So why am I making an issue of Rees’s lecture here? One of the points we’ve tried to make is that climate politics are a symptom much more than a cause – they don’t exist in a vacuum. We have also noted that as a cause, even environmentalism’s wildest rebels have more in common with members of the establishment than with the ‘man in the street’. Environmentalism in all its forms has a distinctly elitist flavour. Authoritarian arguments are given legitimacy by claims about the necessity of ‘saving the planet’ in spite of the consuming masses callous disregard for their own survival, and their ignorance and indifference to environmentalism’s lofty aims. It’s hard not to wonder, therefore, if the establishment has not absorbed environmentalism much more to save itself than the planet and the hoi polloi who inhabit most of it. Environmentalism as a symptom, then, exists within a constellation of other symptoms of the present, and Rees – as charming as he is – gives us some insight into the prevailing perspective. Some deep malaise afflicts the establishment’s thinking.
The trouble is with perspective itself. As I discussed in the previous post, in his previous lecture, Rees sought to put our situation in cosmic perspective, seen through the eyes (or antennae) of aliens.
… in just a tiny sliver of the Earth’s history, the last one millionth part, patterns of vegetation altered at an accelerating rate. …Then, in just one century, came other changes … the aliens could predict that the biosphere would face doom in a few billion years when our sun flares up and dies. But could they have predicted this sudden fever less than halfway through the Earth’s life?
Rees found the widest possible perspective from which to speak. And it was there that he located authority for his argument. And it is the same in this lecture. He talks about our attempts to understand the universe through Newtonian physics, and then through Einstein’s insight, quantum mechanics and string theory, ending at the possibility of parallel universes. Although he commendably points to the problems of reductionism – for instance, he talks about the inability of physics to explain the phenomena that emerge from it, such as chemistry, and then biology, and then psychology – he nonetheless seems to need a place from which he can speak objectively. It is as if unsatisfied with the view of the human world that humans have of themselves. In this lecture, Rees continues to search for the widest possible perspective.
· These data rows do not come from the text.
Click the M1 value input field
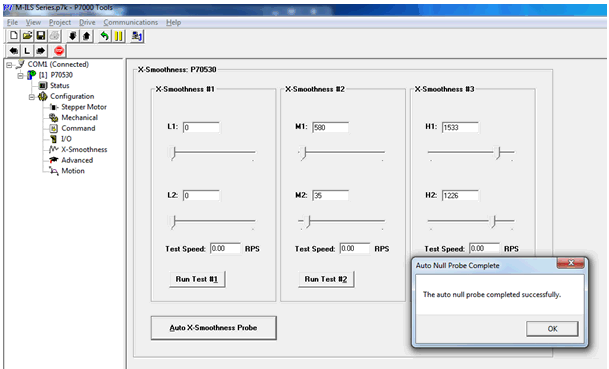The width and height of the screenshot is (609, 369). click(x=330, y=127)
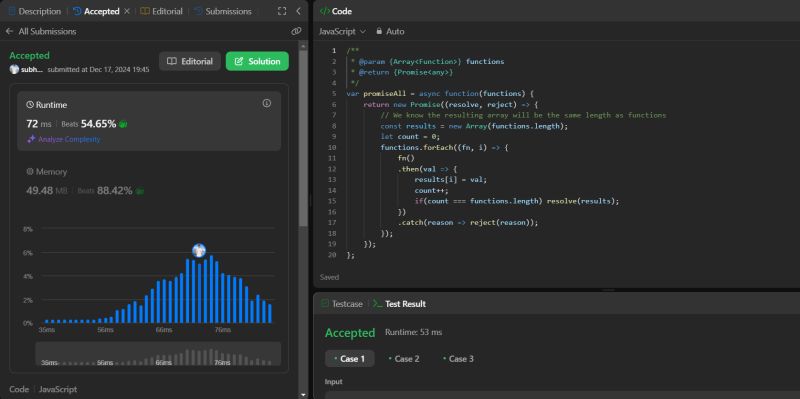Click the Analyze Complexity sparkle link
The height and width of the screenshot is (399, 800).
(x=64, y=139)

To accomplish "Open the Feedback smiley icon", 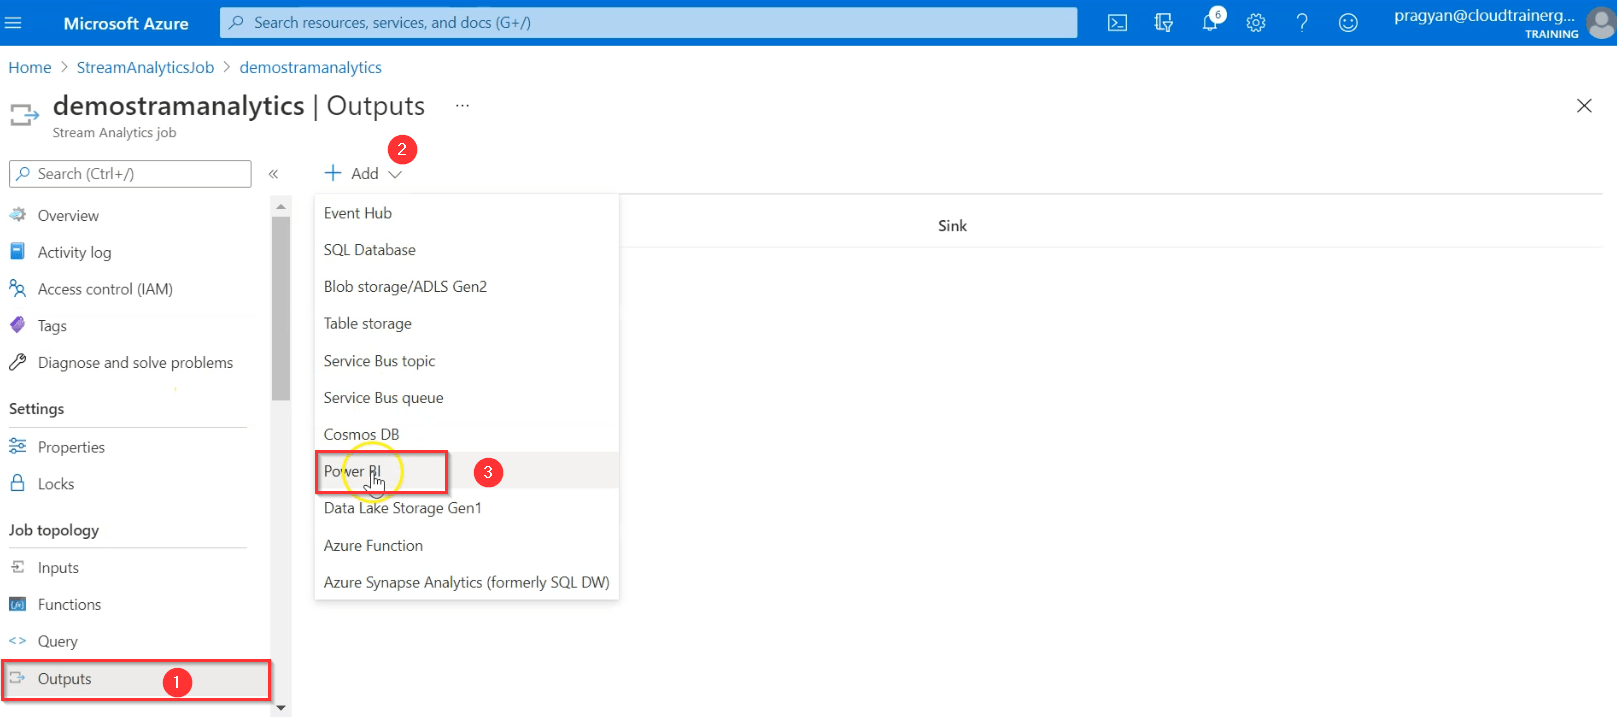I will (1348, 23).
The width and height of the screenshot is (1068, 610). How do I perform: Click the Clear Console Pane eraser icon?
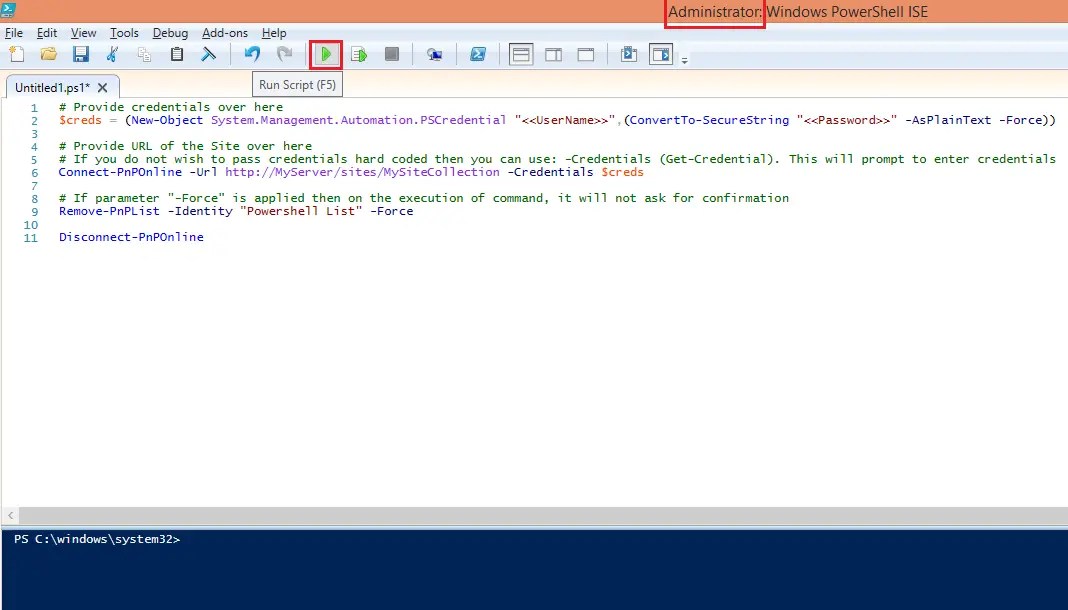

But there may be mysteries, too, at the largest conceivable scales. There could be far more beyond our horizon, as it were, than the vast expanse that our telescopes can observe.
Between the infinite, the infinitesimal, the simple and the complex are us mere humans, trying to make sense of it all. And herein lies the problem.
One thing that’s changed little for millennia is human nature and human character. Before long, however, new cognition-enhancing drugs, genetics, and ‘cyberg’ techniques may alter human beings themselves. And that’s something qualitatively new in recorded history – and disquieting because it could portend more fundamental forms of inequality.
Rees is intensely aware of the vastness of space – most of which is inert and unchanging – and the possibilities that are created by virtue of its laws, but in his narrative, it is human nature that has remained fixed.
Putting his ideas about the augmentation of the human body and experience to one side, how does Rees know that human nature and human character have not changed for millennia? Is ‘human nature’ the same in 2010 as it was in 2010BC? And for that matter, is our ‘character’ the same now as it was then?
What is it now, and what was it then? One reason Rees might not have detected a change in human nature is that there may be no such thing.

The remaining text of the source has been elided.